## GIVEN REQUEST A
Retype part of the Grime Kids passage word for word. Begin at the words "One of these" and stop after "the rave scene.".
## GIVEN REQUEST B
Answer these questions using the Grime Kids passage:
(i) What are the names of the fictional group of friends in east London?
(ii) Which Shy FX track does Cyril turn up?
(iii) What is the name of Kai's newly formed crew?

** START TEXT PASSAGE **

I admit I was a little nervous meeting Target (a DJ, music pioneer and grime royalty). I wasn’t sure how he’d respond to my vision. But I knew the story I wanted to tell. A coming-of-age drama, centred around a fictional group of friends (Junior, Bayo, Kai, Bishop and Dane) in east London. The world had already started dotting its outline in my mind. I told Target about the moments in his book I connected with: the friendships, families, community, the hope, the JOY! I confessed I didn’t know too much about the grime scene. In the words of Dane, I sometimes found myself “on the outside looking in” as a kid. But I had fallen in love with the stories the music sparked, the people who fanned those flames and the places the music set ablaze. That was the story I wanted to tell, one of people and place. Target smiled. Nodded. He got it. It seems people and place is grime music’s entire “why”. Not just grime, but the music that led to it. All the ingredients simmering away, before grime exploded.

One of these is jungle; the sound of people trying to find and take up space (I’ve seen videos of jungle raves, take up space they did!). Cyril, Kai’s dad, says as he turns up Shy FX’s Wolf: “This was the sound of places like this … ” The sound of a generation, from different backgrounds, figuring out a new culture, and a new voice. But one still connected to the music they heard growing up. I learned about, and heard, the influences in the homes these jungle artists grew up in; Caribbean parents blasting reggae, or older siblings dedicated to the rave scene.

In Grime Kids we spend time in these homes. From Primal Scream’s Rocks, to Sugar Minott’s Good Thing Going, the show is peppered with (as) many ingredients (as we could clear), to salute all the rhythms, melodies and basslines that spilled from windows, and harmonised in playgrounds below. Planting seeds in the hearts of kids playing kerbie (“stand on opposite sides of the road, throw the ball and it’s gotta hit the edge of the kerb and bounce back to you” – thanks for explaining that, Target).

‘The need for something that was theirs was palpable’: Tienne Simon, Shanu Hazzan, Yus Jamal Crookes, Gabriel Robinson and Juwon Adedokun in Grime Kids. Photograph: Hanina Pinnick/BBC/Hanina

There’s a Nigerian saying that goes something like: what a child says outside, they’ve heard at home. I think this is relevant when exploring the foundations of garage and grime. This is why Grime Kids had to be a multigenerational show. Parents who came from the Caribbean in the 50s-70s brought over sound system culture. Those booming speakers were more than a vibe creator, they were a talisman. A flag in the ground. And for those lost, a lighthouse to find community and communion. In Grime Kids, Cyril feels alone in that lighthouse. To Kai, Cyril’s past it and needs to get a “proper job”. Kai doesn’t quite understand that music for many, back then, was salvation. And he certainly doesn’t understand that his own musical dreams stand on the speakers of DJs and artists like his father. The very foundation of Kai’s newly formed crew, Gladiators, was built by people like his dad, who created the MC, dubplate and sound-clash culture.

** END TEXT PASSAGE **
** START LISTED ENTRIES **

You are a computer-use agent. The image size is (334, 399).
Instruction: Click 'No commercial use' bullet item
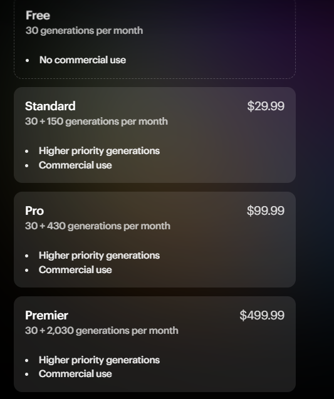(83, 60)
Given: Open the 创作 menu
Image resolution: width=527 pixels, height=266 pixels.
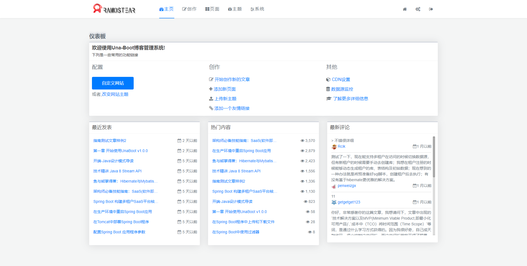Looking at the screenshot, I should [189, 9].
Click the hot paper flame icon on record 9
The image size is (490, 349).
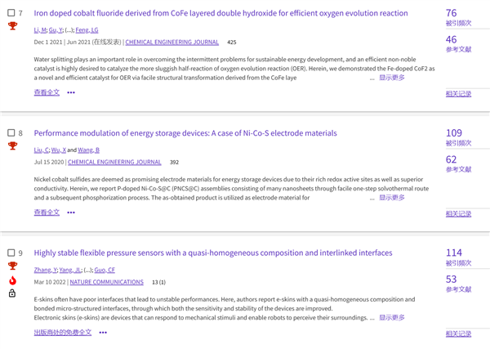click(12, 280)
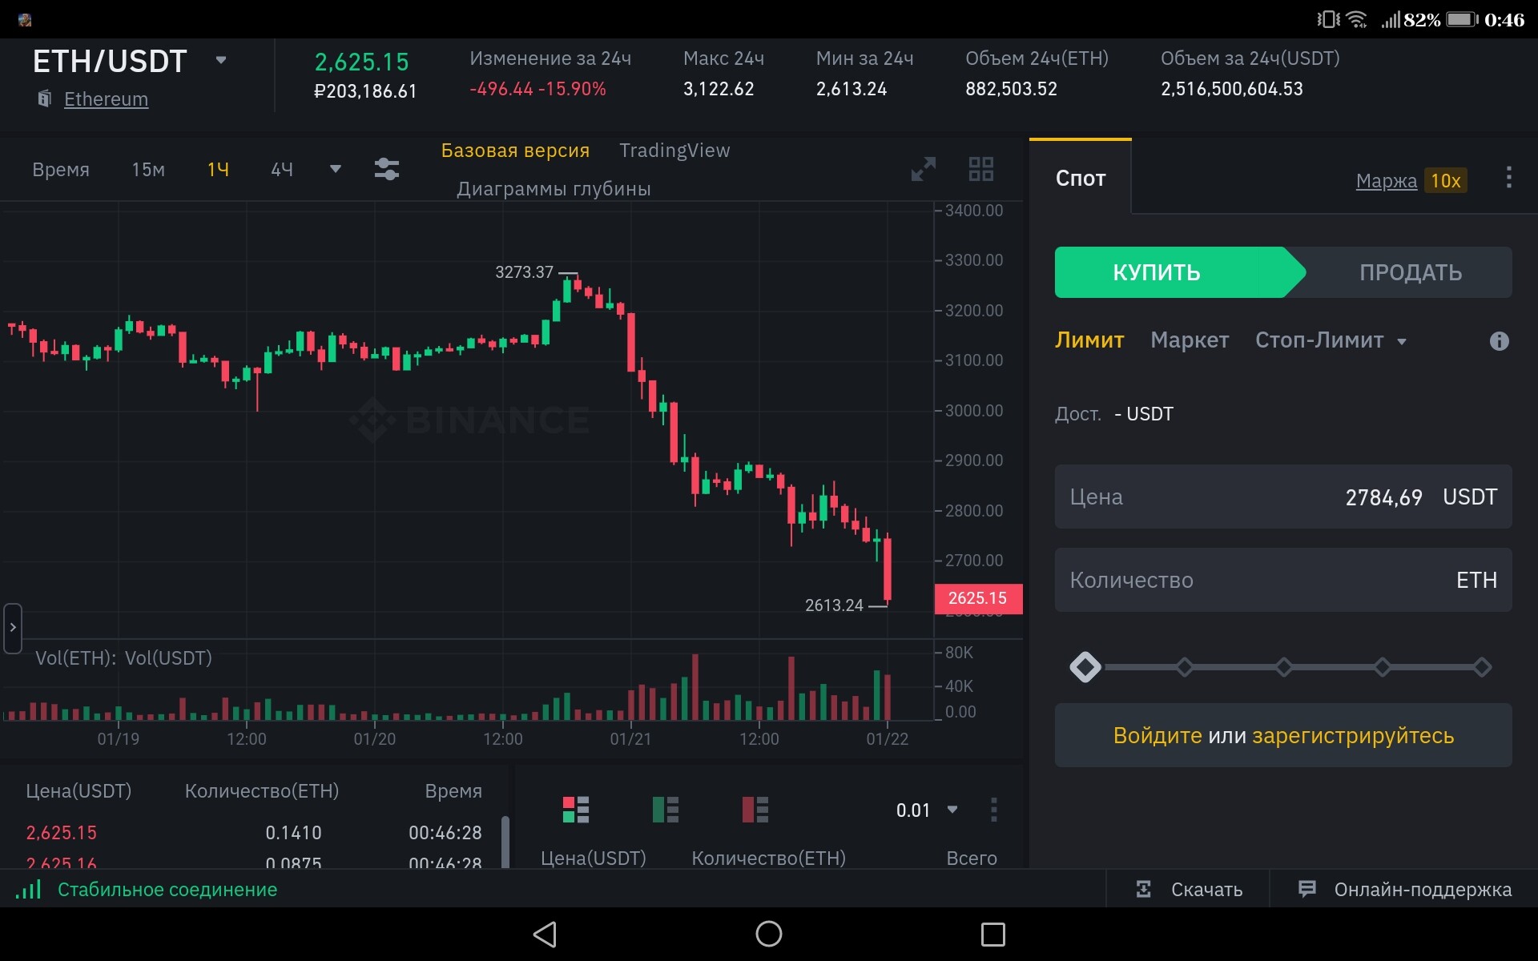
Task: Switch to КУПИТЬ buy mode
Action: coord(1156,273)
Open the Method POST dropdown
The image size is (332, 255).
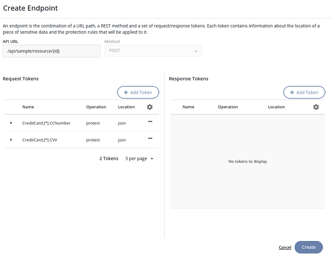pyautogui.click(x=153, y=51)
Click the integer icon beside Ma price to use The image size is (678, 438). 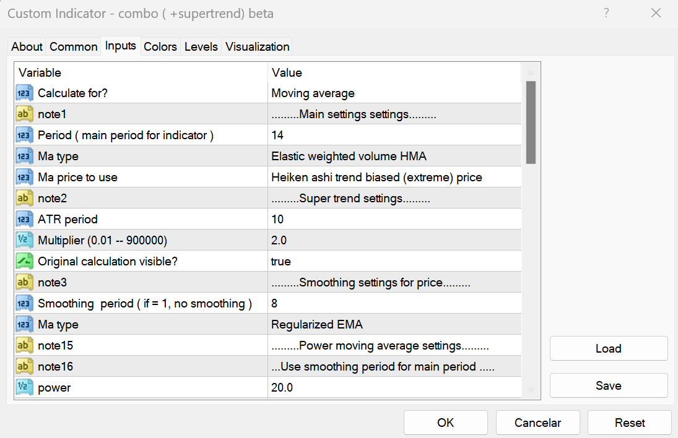(x=25, y=178)
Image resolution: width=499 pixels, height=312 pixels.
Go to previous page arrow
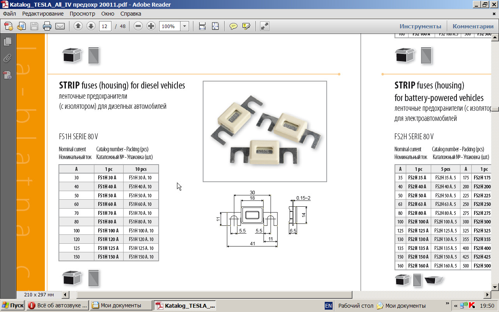pyautogui.click(x=78, y=27)
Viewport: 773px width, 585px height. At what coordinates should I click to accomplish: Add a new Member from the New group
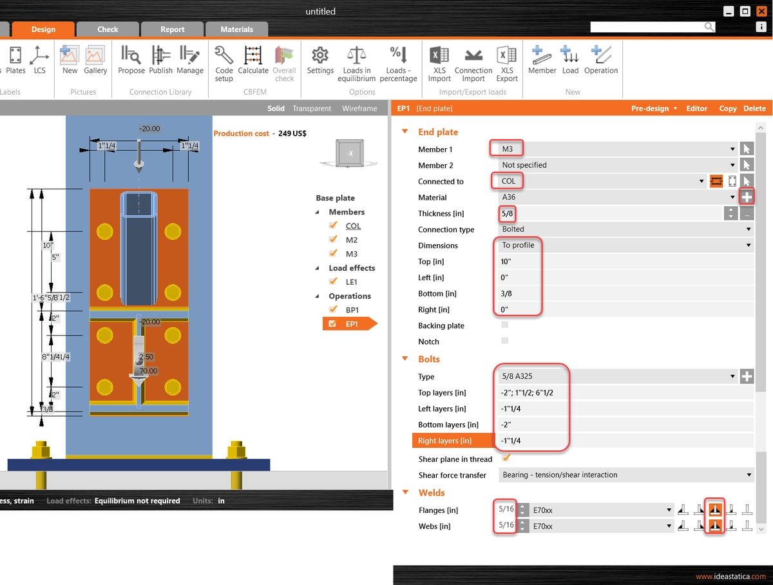pos(542,61)
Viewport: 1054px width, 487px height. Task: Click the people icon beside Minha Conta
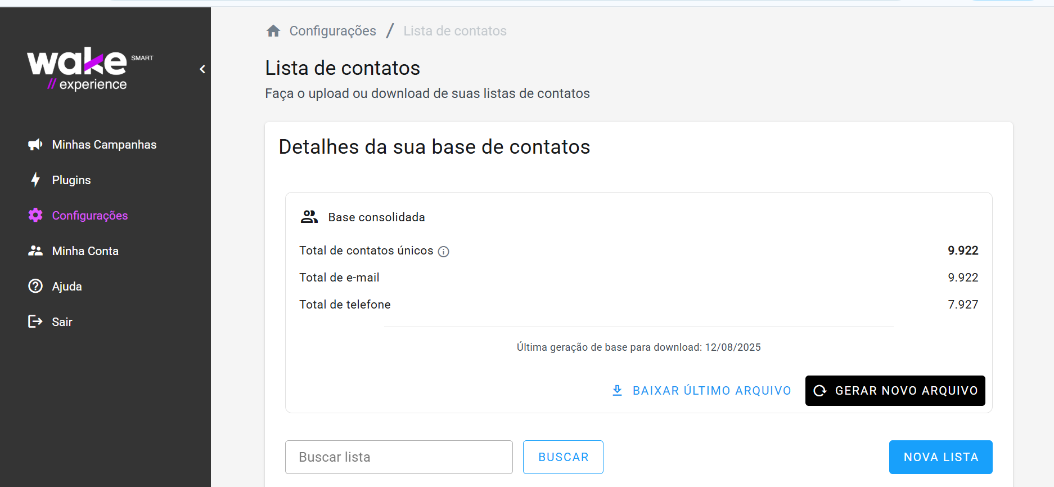[x=35, y=251]

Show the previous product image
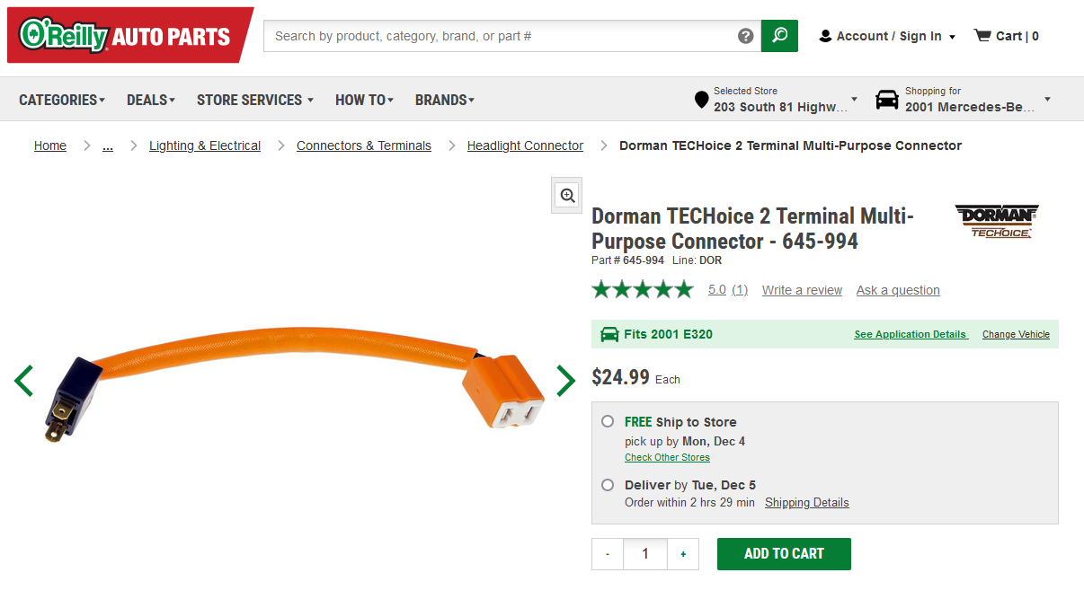(24, 381)
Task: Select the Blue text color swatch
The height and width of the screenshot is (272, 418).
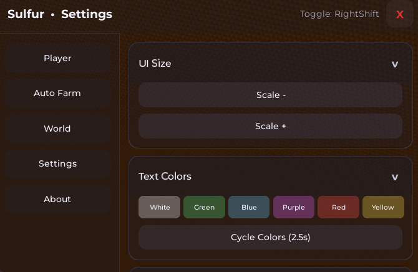Action: [x=249, y=207]
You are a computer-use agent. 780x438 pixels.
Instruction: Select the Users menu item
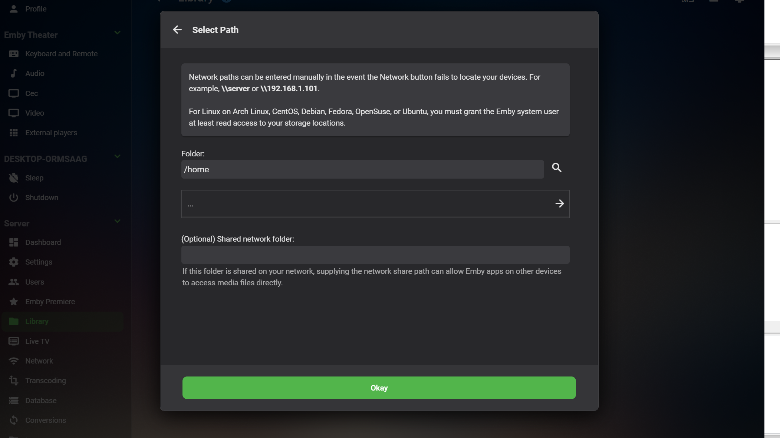pyautogui.click(x=34, y=282)
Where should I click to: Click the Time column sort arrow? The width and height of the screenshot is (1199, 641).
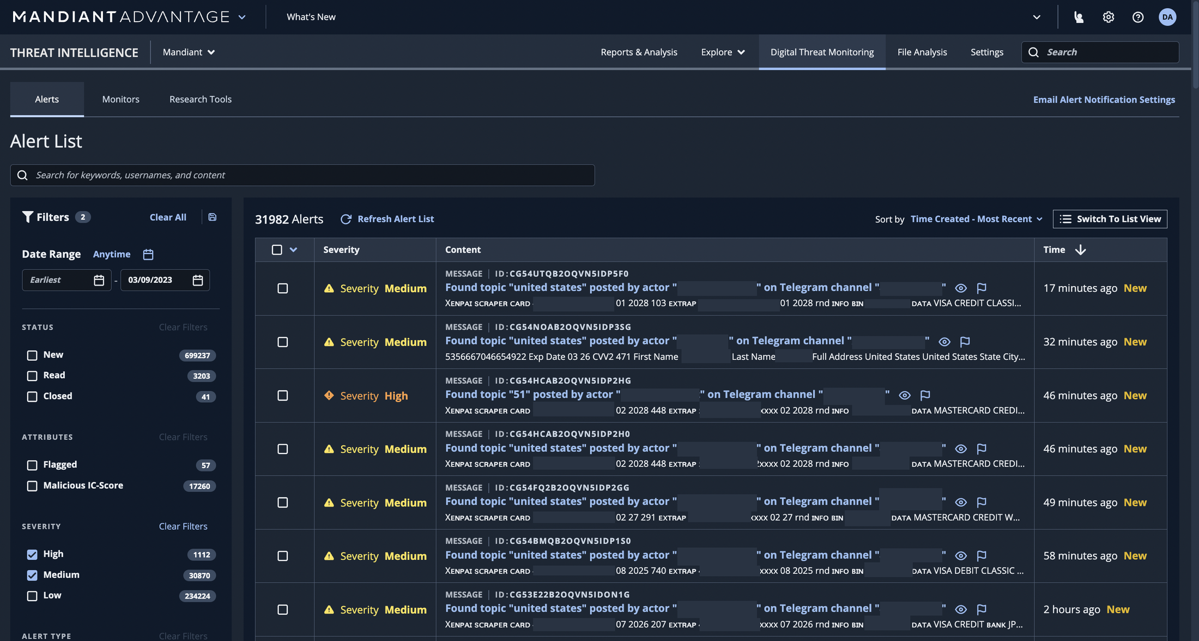[1081, 250]
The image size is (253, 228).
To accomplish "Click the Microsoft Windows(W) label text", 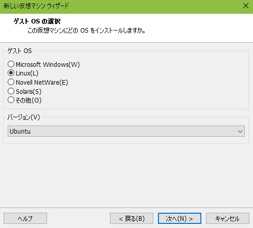I will [48, 65].

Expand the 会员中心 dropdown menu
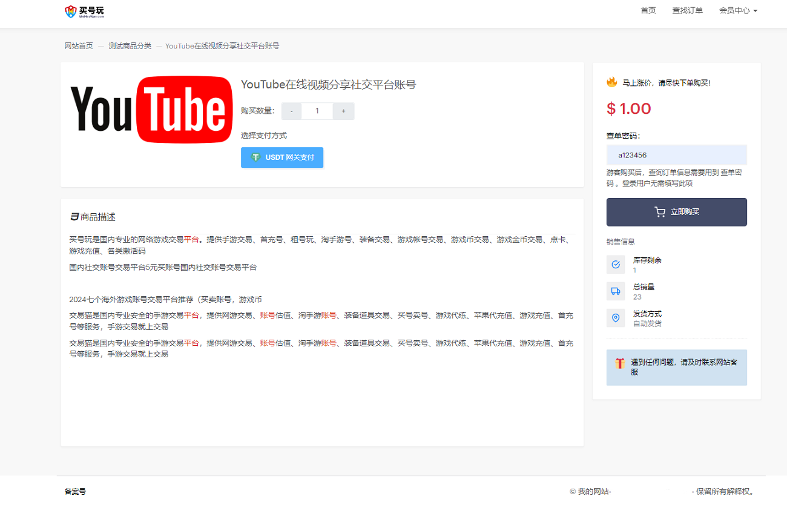738,11
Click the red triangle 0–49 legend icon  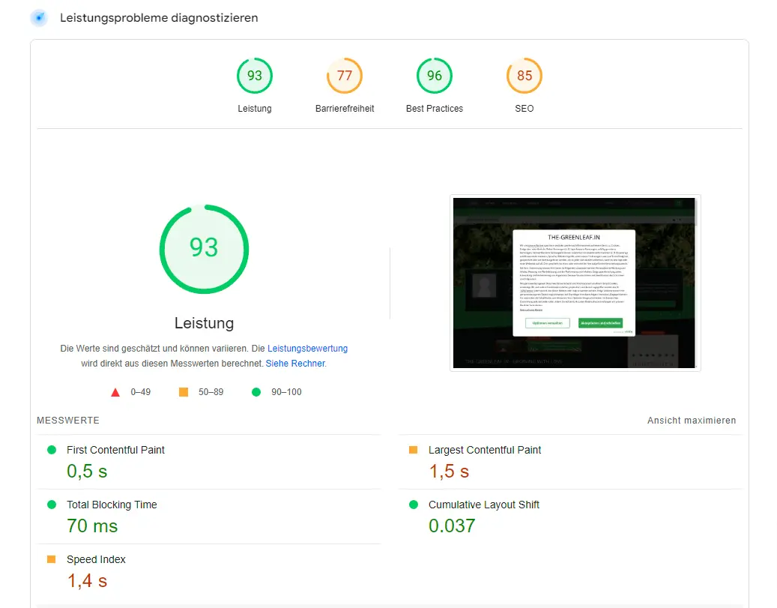[115, 392]
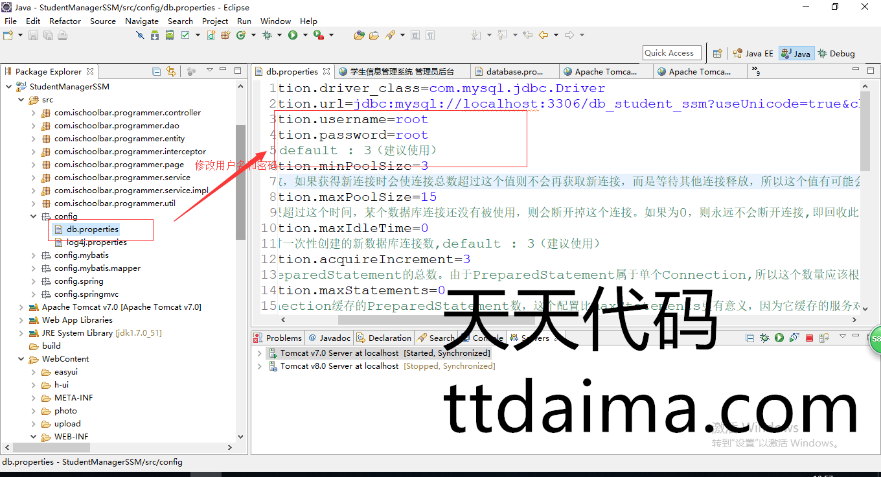Switch to the database.pro... editor tab

point(514,71)
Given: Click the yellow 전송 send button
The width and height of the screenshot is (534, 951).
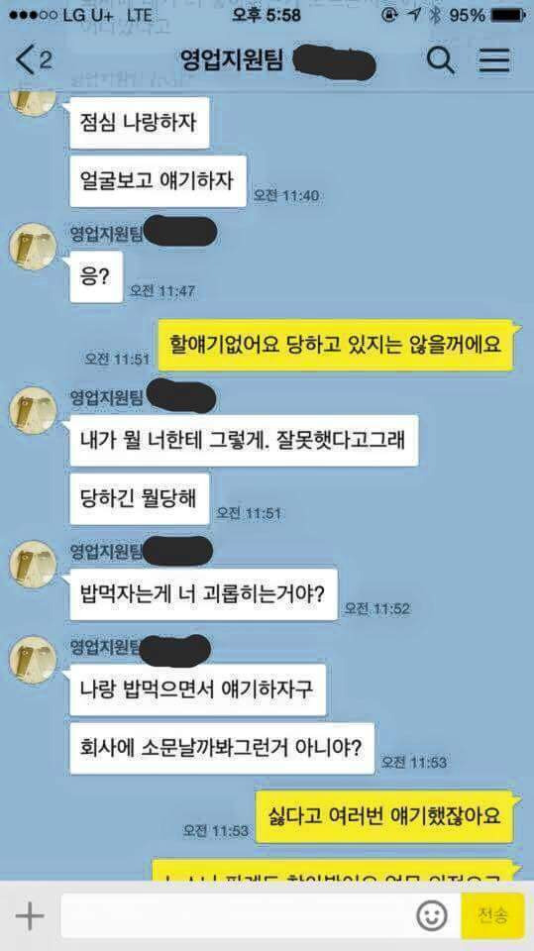Looking at the screenshot, I should (492, 914).
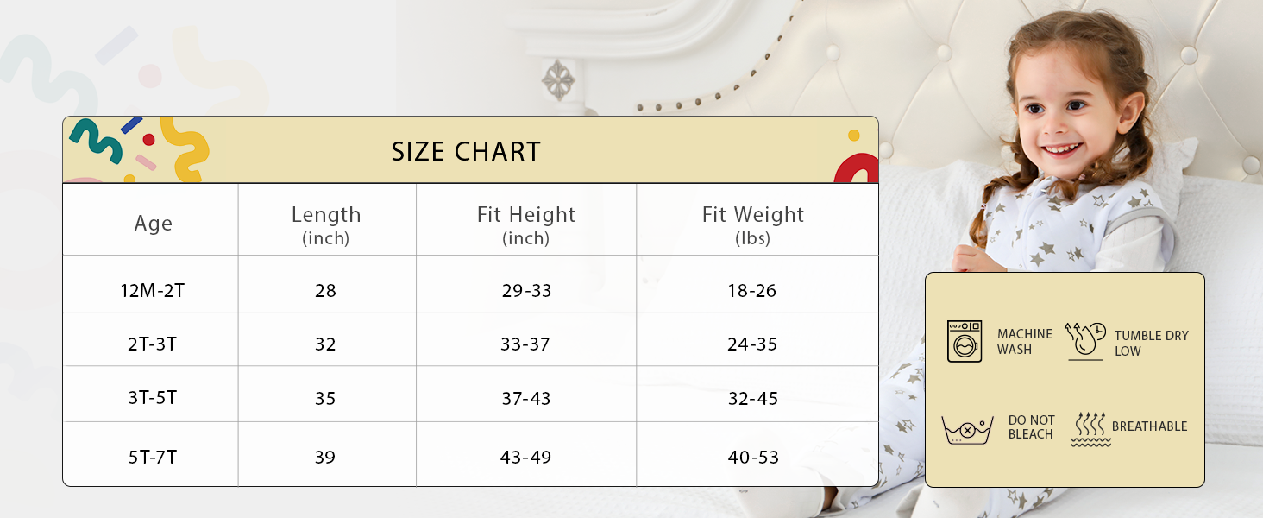
Task: Click the tumble dry low icon
Action: coord(1084,341)
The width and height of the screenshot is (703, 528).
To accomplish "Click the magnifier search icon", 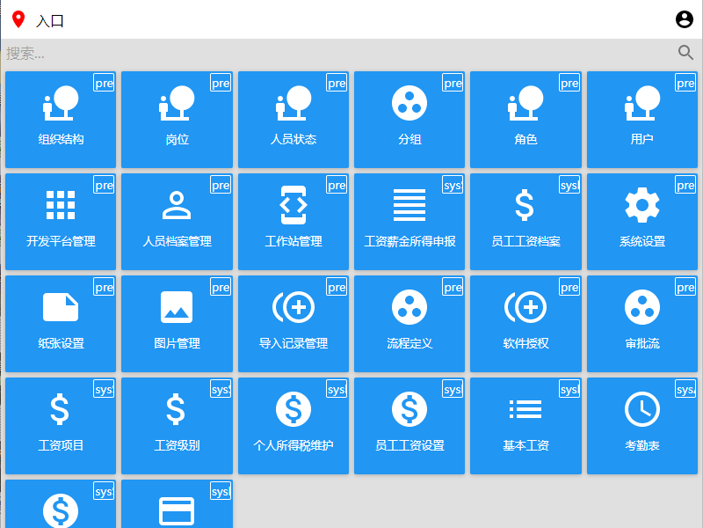I will point(686,53).
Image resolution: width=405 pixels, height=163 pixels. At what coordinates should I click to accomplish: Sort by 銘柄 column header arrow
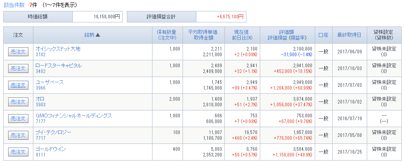98,35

** END LISTED ENTRIES **

## TASK RESULT A
One of these is jungle; the sound of people trying to find and take up space (I’ve seen videos of jungle raves, take up space they did!). Cyril, Kai’s dad, says as he turns up Shy FX’s Wolf: “This was the sound of places like this … ” The sound of a generation, from different backgrounds, figuring out a new culture, and a new voice. But one still connected to the music they heard growing up. I learned about, and heard, the influences in the homes these jungle artists grew up in; Caribbean parents blasting reggae, or older siblings dedicated to the rave scene.

## TASK RESULT B
(i) Junior, Bayo, Kai, Bishop and Dane.
(ii) Wolf.
(iii) Gladiators.